__Exercise requirements__
Set down, exactly as they stand, the lines from the one containing "Open the AMD Radeon Graphics row" through the last line of the records below, leaving every picture out.

__Saved entries__
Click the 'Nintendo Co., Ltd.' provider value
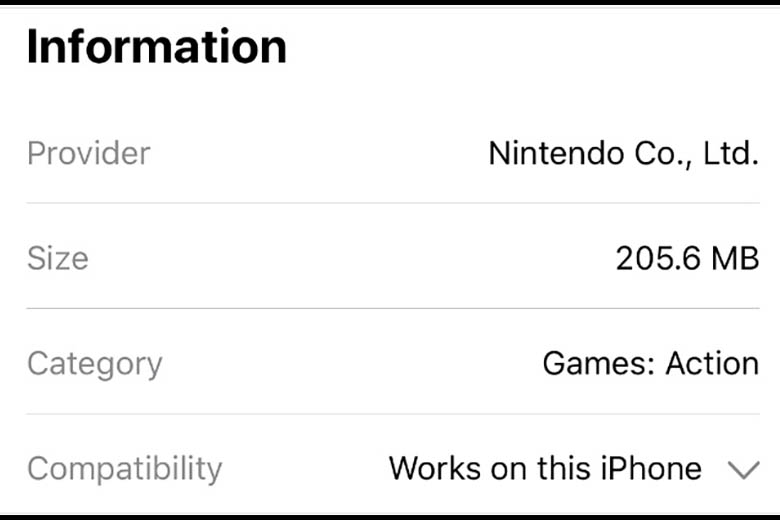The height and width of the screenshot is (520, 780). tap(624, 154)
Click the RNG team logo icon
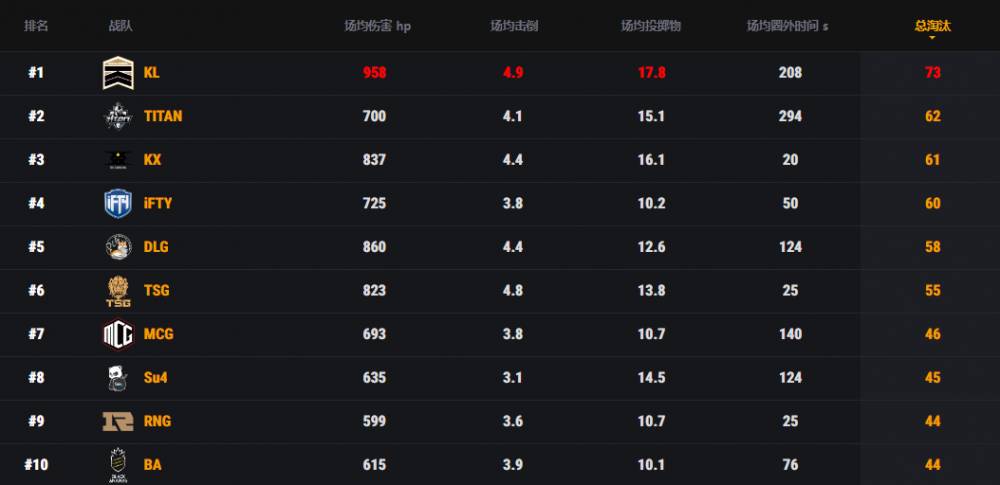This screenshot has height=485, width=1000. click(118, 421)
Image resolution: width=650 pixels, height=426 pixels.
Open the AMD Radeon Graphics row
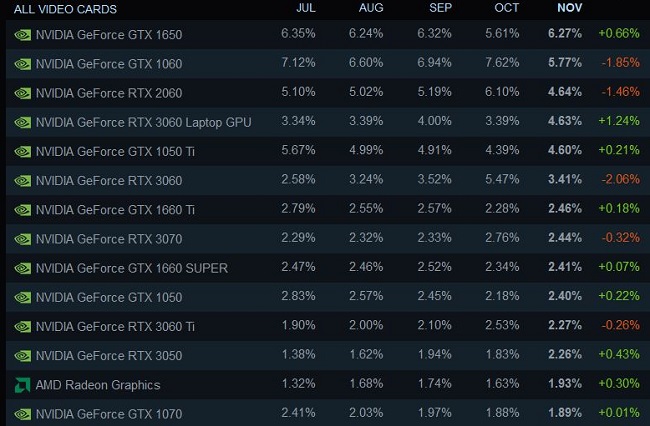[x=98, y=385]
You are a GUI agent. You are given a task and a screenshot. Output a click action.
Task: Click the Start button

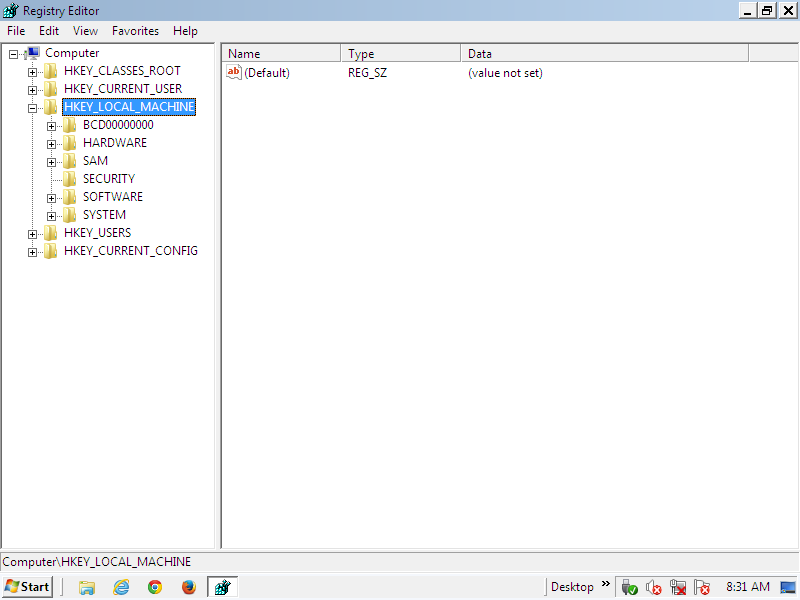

__Output of the exercise__
Open the AMD Radeon Graphics row
[x=98, y=385]
You are a GUI agent. You are given a task and a screenshot. Output a click action.
Task: Click the Start button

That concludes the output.